Hydroxocobalamin is a potent cyanide poisoning remedy because the cobalt compounds bind and detoxify cyanide.
· Pharmacokinetics and Pharmacodynamics
The pharmacokinetic data in dogs and humans show two-compartment model with first-order elimination kinetics for hydroxocobalamin. Pharmacodynamic studies in animals indicate that it could be used as a remedy for human cyanide poisoning.
· Efficacy in Human Poisoning
Limited evidence supports the sole efficacy of hydroxocobalamin in severe cyanide salt poisoning. Its effectiveness in smoke inhalation is confounded by the uncertain role of cyanide exposure in fires, potential effects of other chemicals, and the influence of concurrent therapeutic measures like hyperbaric oxygen. Evidence for its efficacy in pure hydrogen cyanide poisoning is absent; extrapolation from ingested cyanide salt poisoning may not be reliable. The rapid absorption of inhaled hydrogen cyanide may render the slow intravenous administration of hydroxocobalamin less effective in such cases.
· Adverse Effects
Both animal and human data suggest a low incidence of clinically significant adverse effects with hydroxocobalamin. However, one human volunteer study reported delayed, prolonged rashes in one-sixth of subjects who received 5 g or more of the drug, appearing 7 to 25 days post-administration. Rare adverse events have included dyspnea, facial edema, and urticaria.

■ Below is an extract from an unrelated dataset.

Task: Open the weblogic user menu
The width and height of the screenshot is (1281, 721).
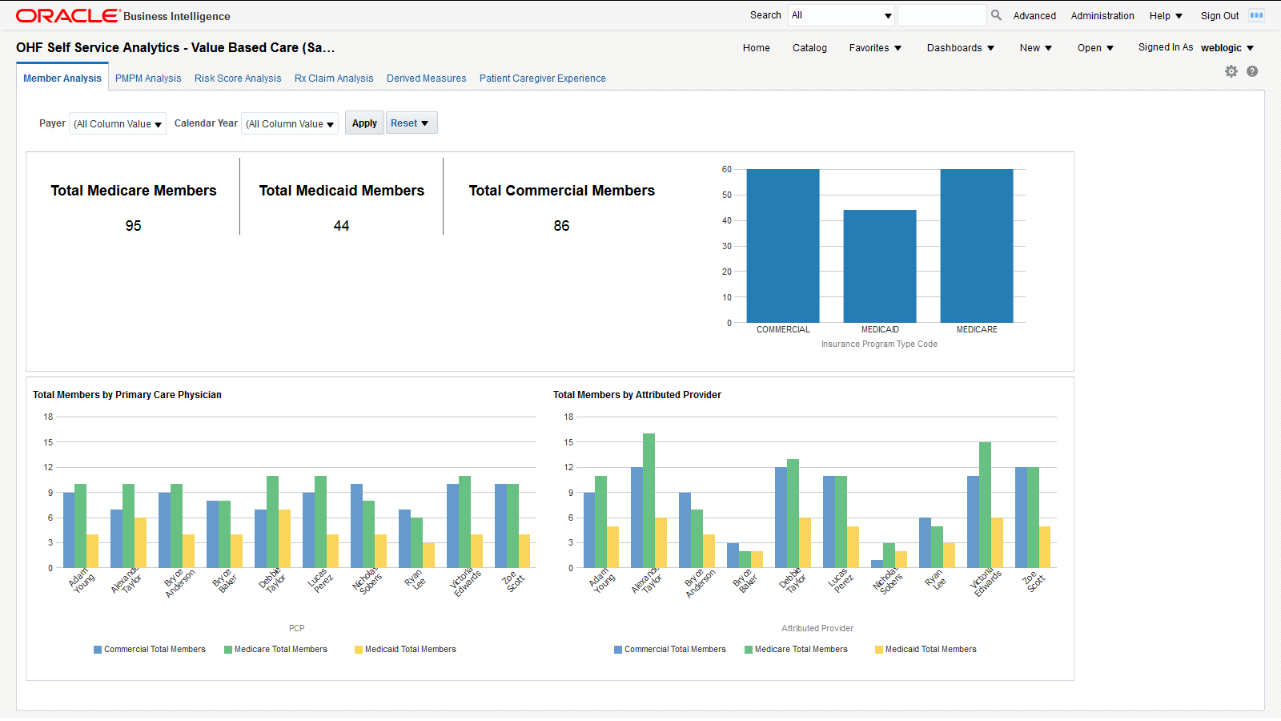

Hydroxocobalamin in Migraine Prevention

Van der Kuy P H M, Merkus F, et al. Cephalalgia, 2002, 22(7), 513-519.

In this basic pilot study, the preventive effect of intranasal nitric oxide (NO) scavenger hydroxocobalamin on migraine was evaluated. This prospective, open-label study suggests that intranasal hydroxocobalamin (OHB12) as a NO scavenger may have a preventive effect on migraine.
· Evaluation methods
An open trial was conducted involving twenty patients, each with a history of migraine lasting less than one year and experiencing between two to eight migraine attacks monthly. The study included a baseline phase followed by a three-month treatment period during which participants received 1 mg of intranasal hydroxocobalamin daily.
· Results
Among the patients, 10 out of 19 exhibited a decrease in migraine attack frequency of 50% or more, representing 53% of the total participants (termed responders). In 63% of the patients, there was also a reduction of 30% or more. The overall mean attack frequency in the entire study group decreased from 4.7 ± 1.7 attacks per month to 2.7 ± 1.6 (P < 0.001). The migraine attacks among the responders fell from 5.2 ± 1.9 at baseline to 1.9 ± 1.3 per month (P 0.005) and in the non-responders by a significant amount, from 4.1 ± 1.4 to 3.7 ± 1.5 (P > 0.1). There was also a reduction in the total time of the monthly migraine attacks, migraine days, and acute-treatment medications taken per month.